When is After? Periodization may not be father to the man,
but it is to anyone trying to tell a story about the past. Without “before” or
“after” how would we tell stories, determine causation, or assign
responsibility? But knowing when to begin the beginning or end the end is an
art in itself—or, as T.S. Eliot thought, “an occupation for a saint.”
Nevertheless, or perhaps as a direct consequence, we students of the past spend
far too little time thinking about the reasons why we choose one starting point
over another. In the worst case, we don’t even ask this question at all, but
unthinkingly repeat what we’ve been told—by others who may themselves not have
asked the question.
For an institution pre-occupied with making and knowing,
“When is After?” takes on specific shapes. It is bound up with the lives of
things and, just as much, with their afterlives. Histories from things and art
histories of things must, equally, take a stand on exactly when the change of
phase occurs that defines an explanatory context. As objects have become a more
familiar type of source, and as consumption, re-use, and emotion have become
roads more frequently taken, “after” has become a more essential component of a
properly panoramic perspective.
As Bard Graduate Center celebrates its twenty-fifth year the
project of looking back in order to move forward in more interesting ways is
one that we embrace. In the Research Forum we have launched the “Re-Visions”
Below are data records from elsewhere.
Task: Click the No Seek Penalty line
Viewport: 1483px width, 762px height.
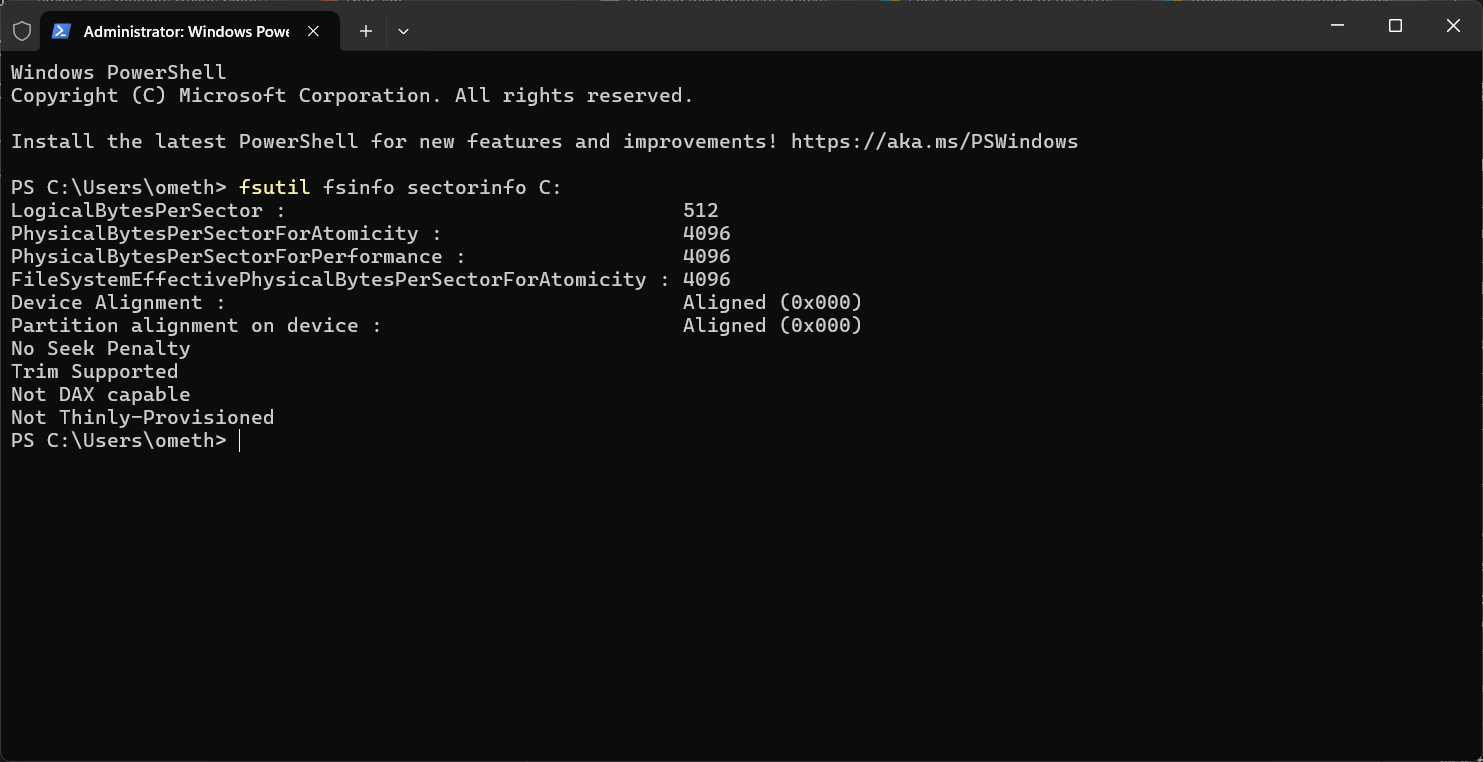Action: coord(100,348)
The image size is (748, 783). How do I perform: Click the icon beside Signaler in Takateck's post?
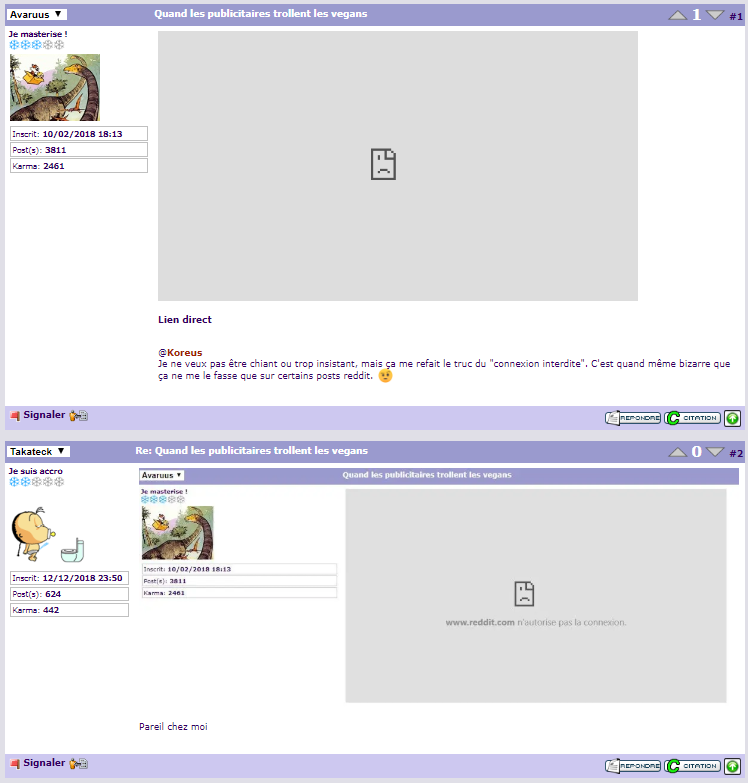pyautogui.click(x=79, y=763)
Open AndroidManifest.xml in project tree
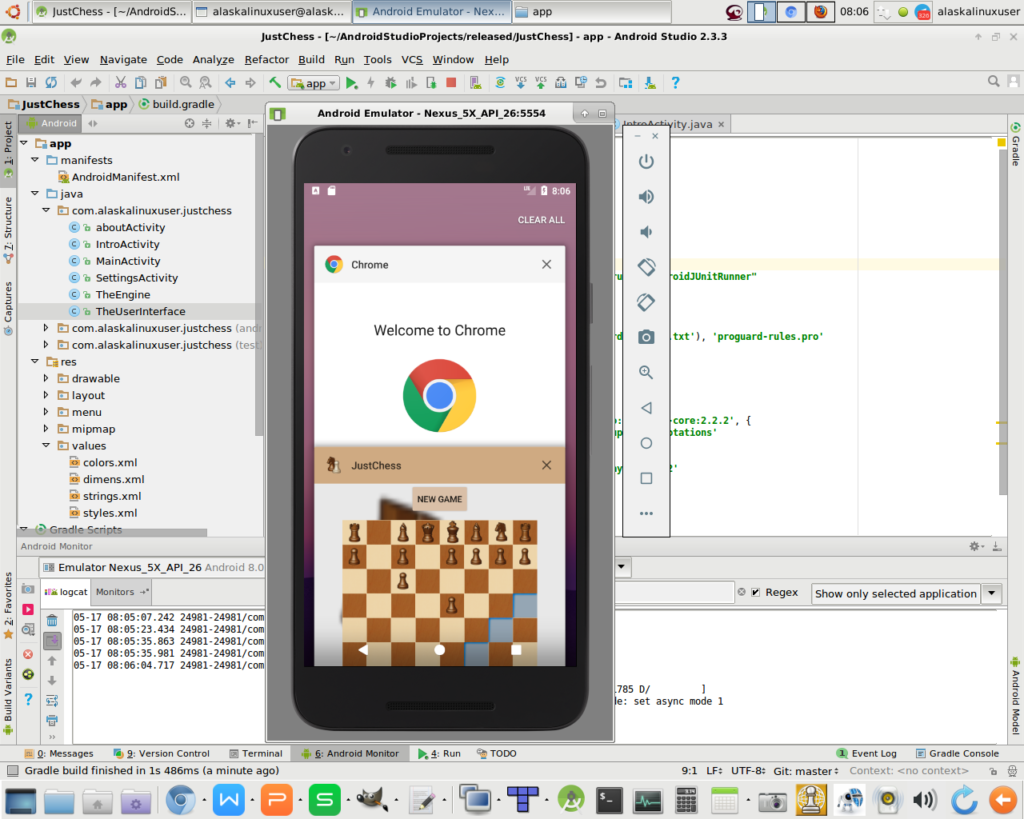Viewport: 1024px width, 819px height. point(125,177)
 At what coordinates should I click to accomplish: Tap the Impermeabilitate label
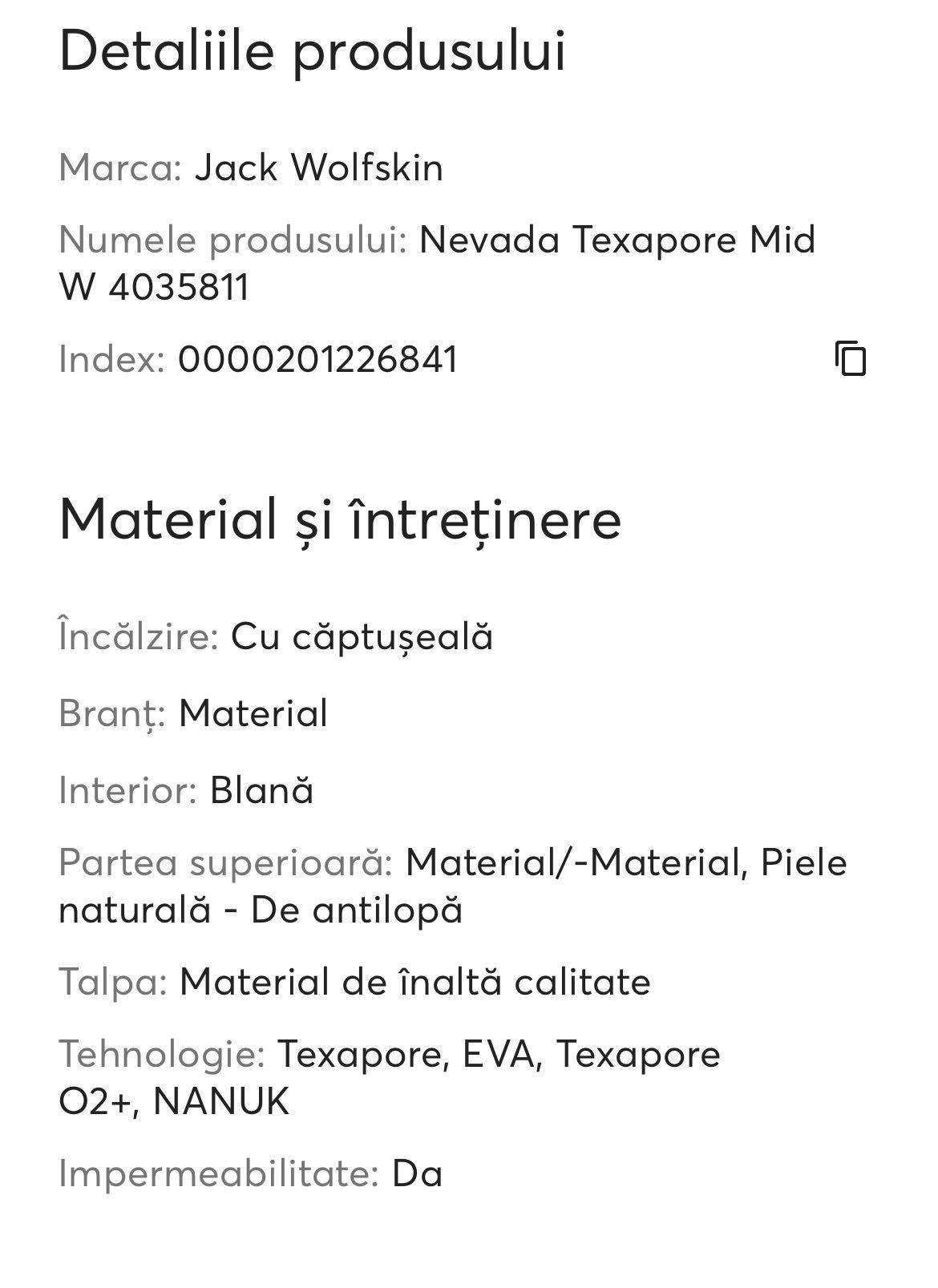pos(219,1174)
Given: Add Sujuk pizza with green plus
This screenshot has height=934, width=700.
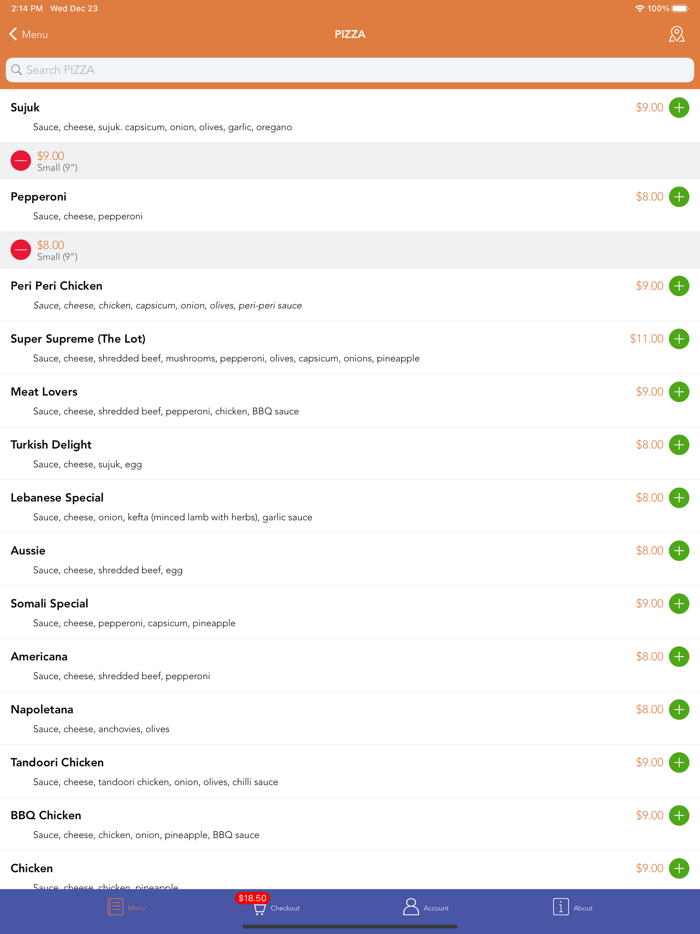Looking at the screenshot, I should tap(679, 108).
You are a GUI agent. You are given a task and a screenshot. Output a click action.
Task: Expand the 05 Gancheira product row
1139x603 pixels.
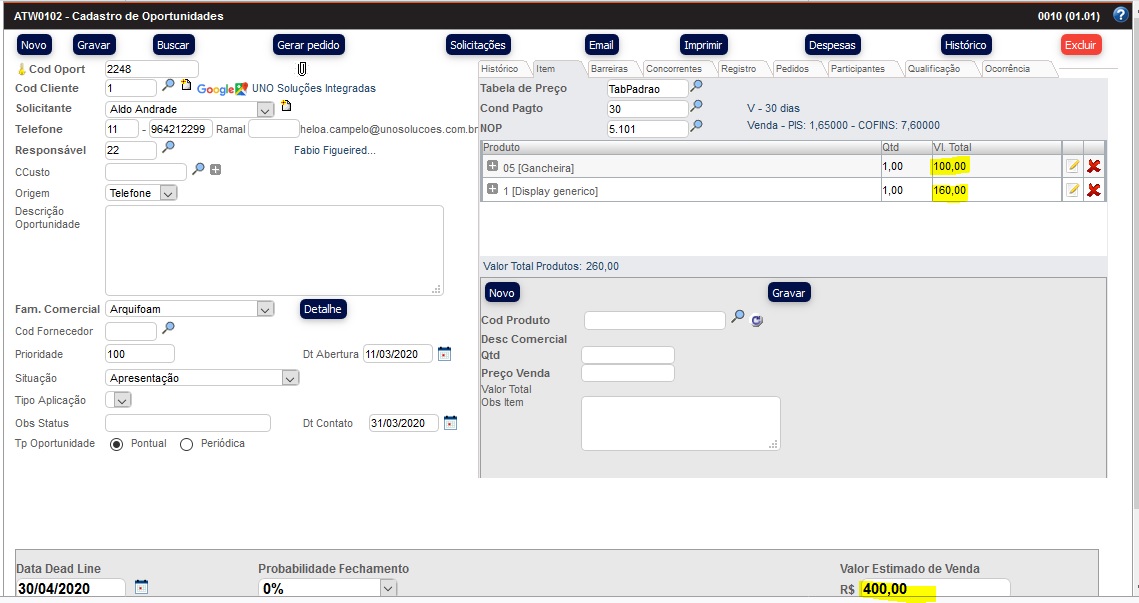pos(492,167)
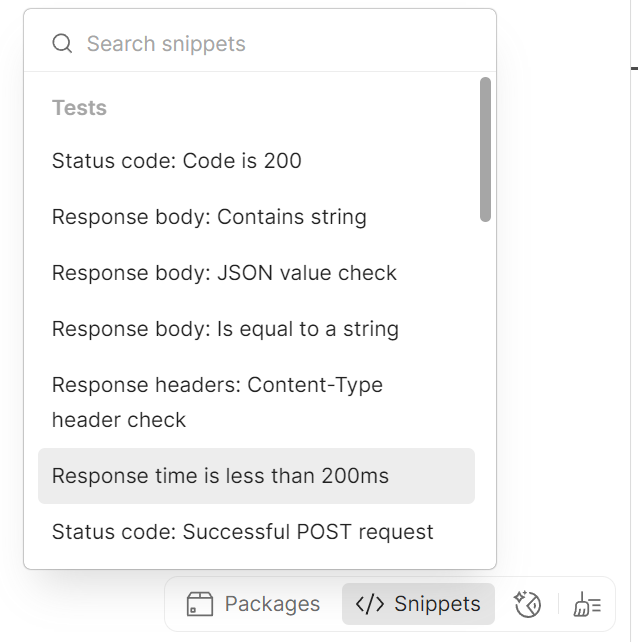Screen dimensions: 638x642
Task: Open the Packages button
Action: 254,604
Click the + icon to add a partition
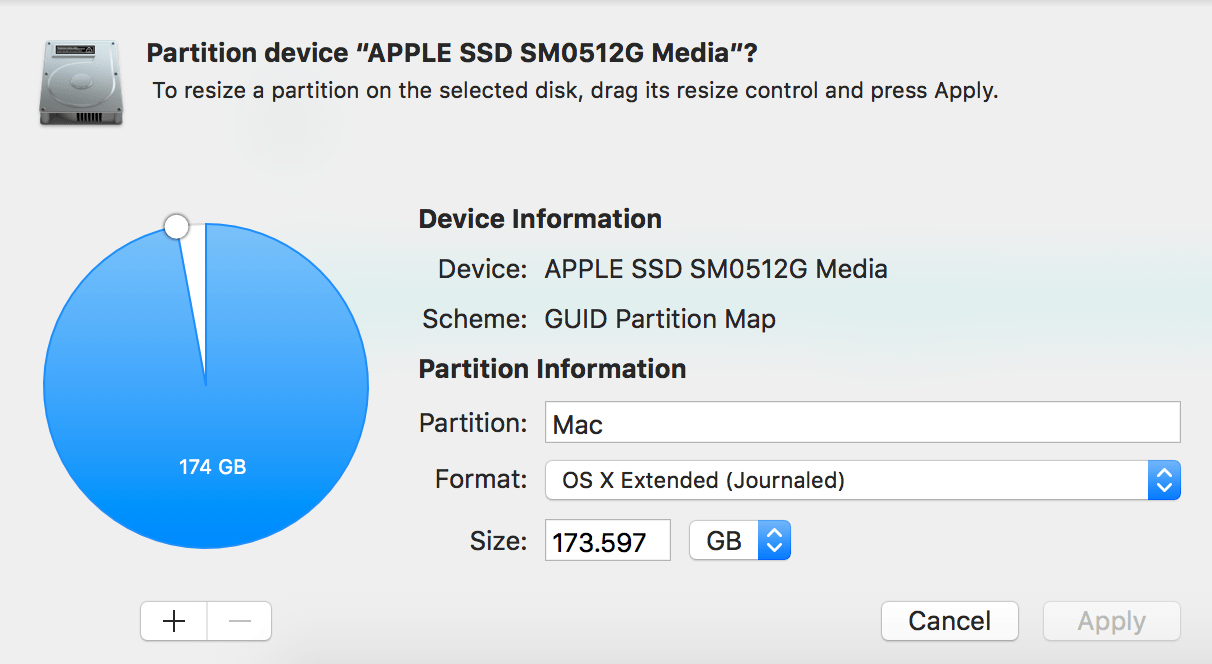 click(x=173, y=621)
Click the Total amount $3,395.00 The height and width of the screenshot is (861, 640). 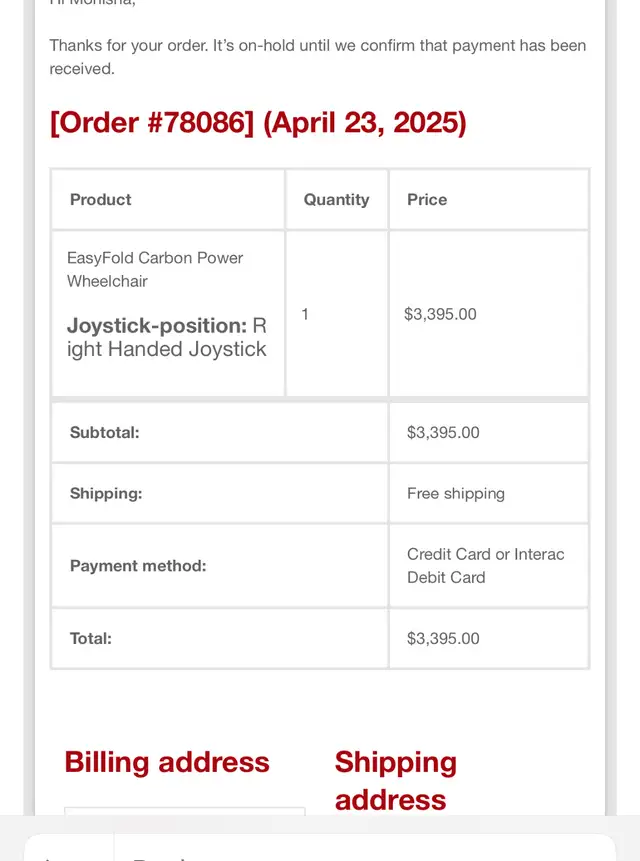point(443,638)
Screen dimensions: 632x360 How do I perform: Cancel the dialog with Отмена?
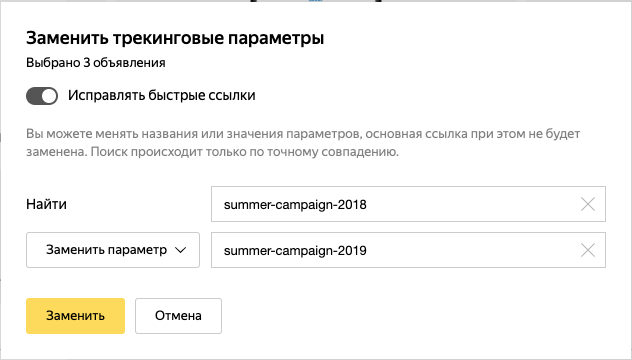click(178, 316)
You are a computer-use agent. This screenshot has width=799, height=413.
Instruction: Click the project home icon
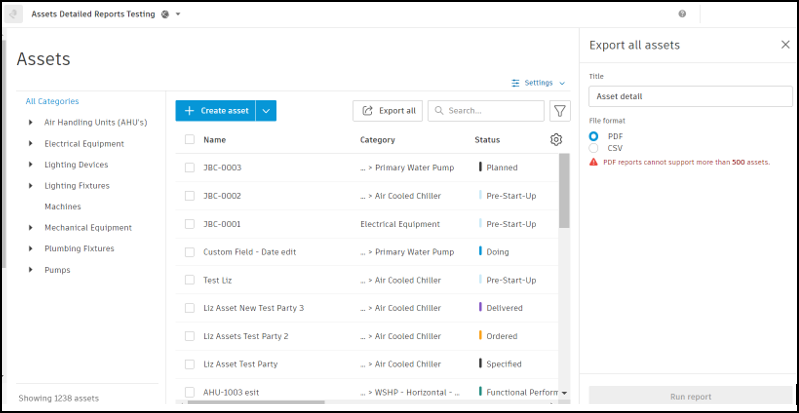pos(16,14)
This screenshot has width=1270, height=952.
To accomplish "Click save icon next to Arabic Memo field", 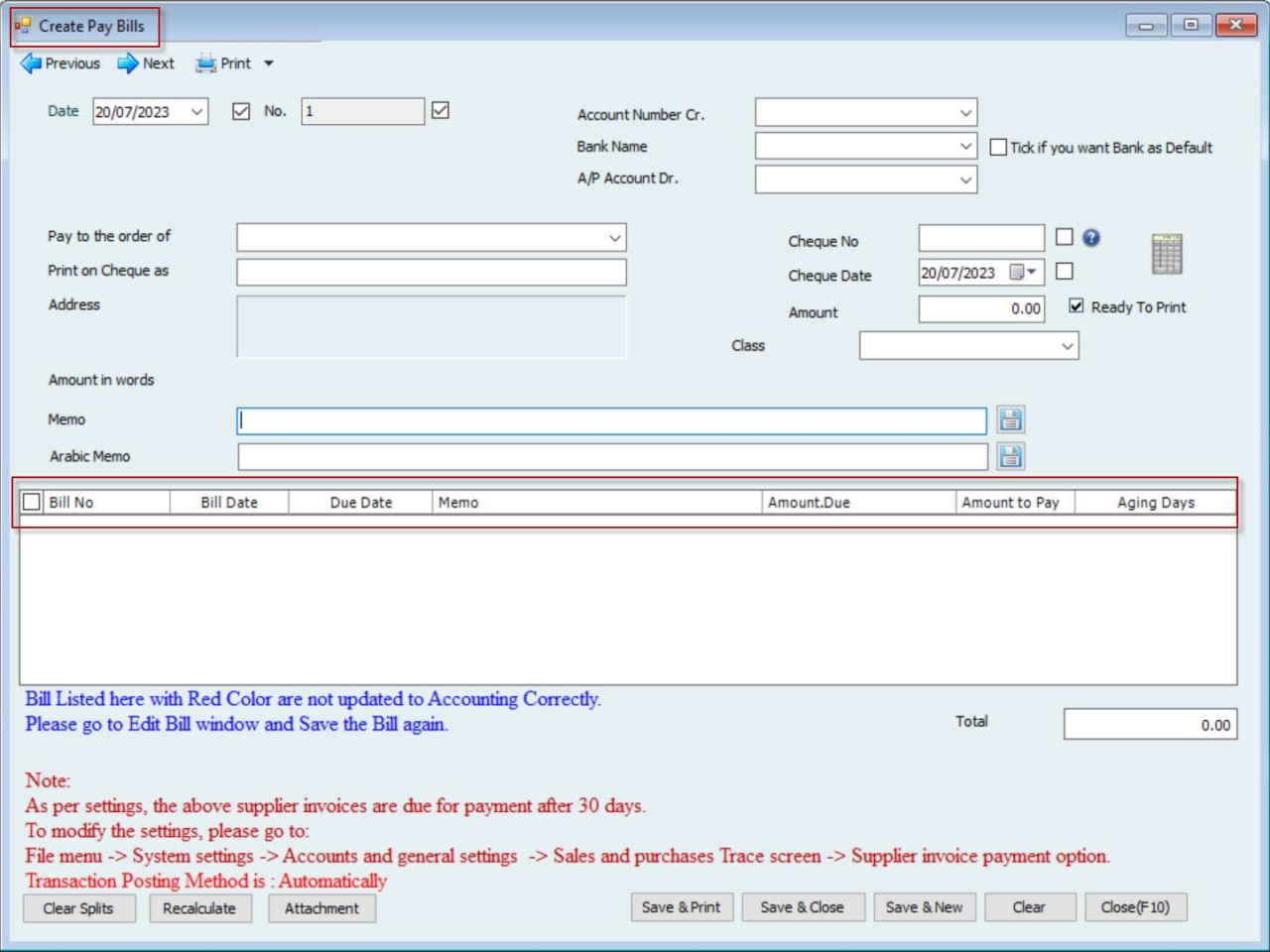I will (x=1010, y=456).
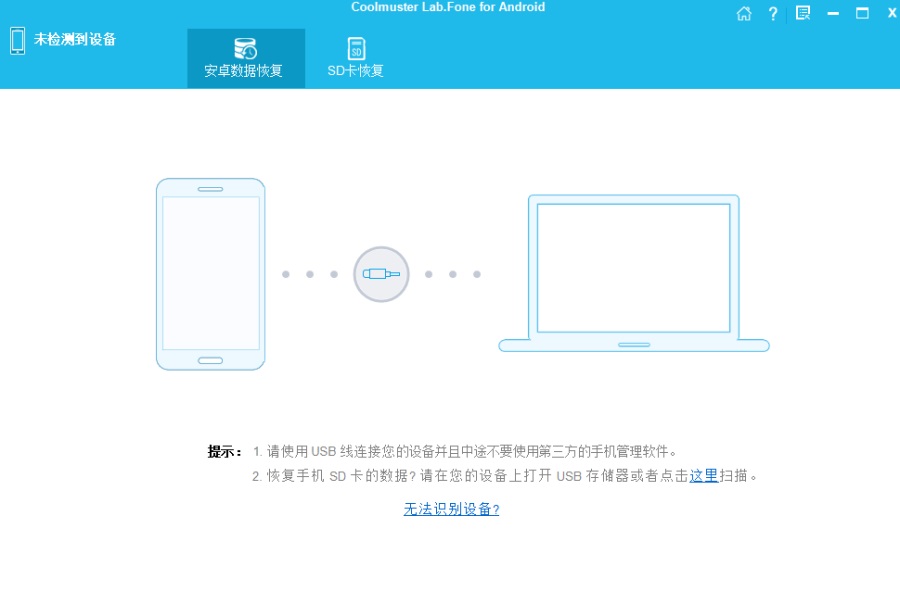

feature, in which talks and book chapters are re-combined so as to reveal them
as answers to new questions. “Counter-histories” is the next to appear,
suggesting that we might say, with a nod to Faulkner, that “After isn’t ever
over. It isn’t even after.”
Finally, following last year’s theme “What is Distance?”,
“When is After?” marks the next step towards BGC’s goal of creating a library
of fundamental questions for students of the cultural sciences.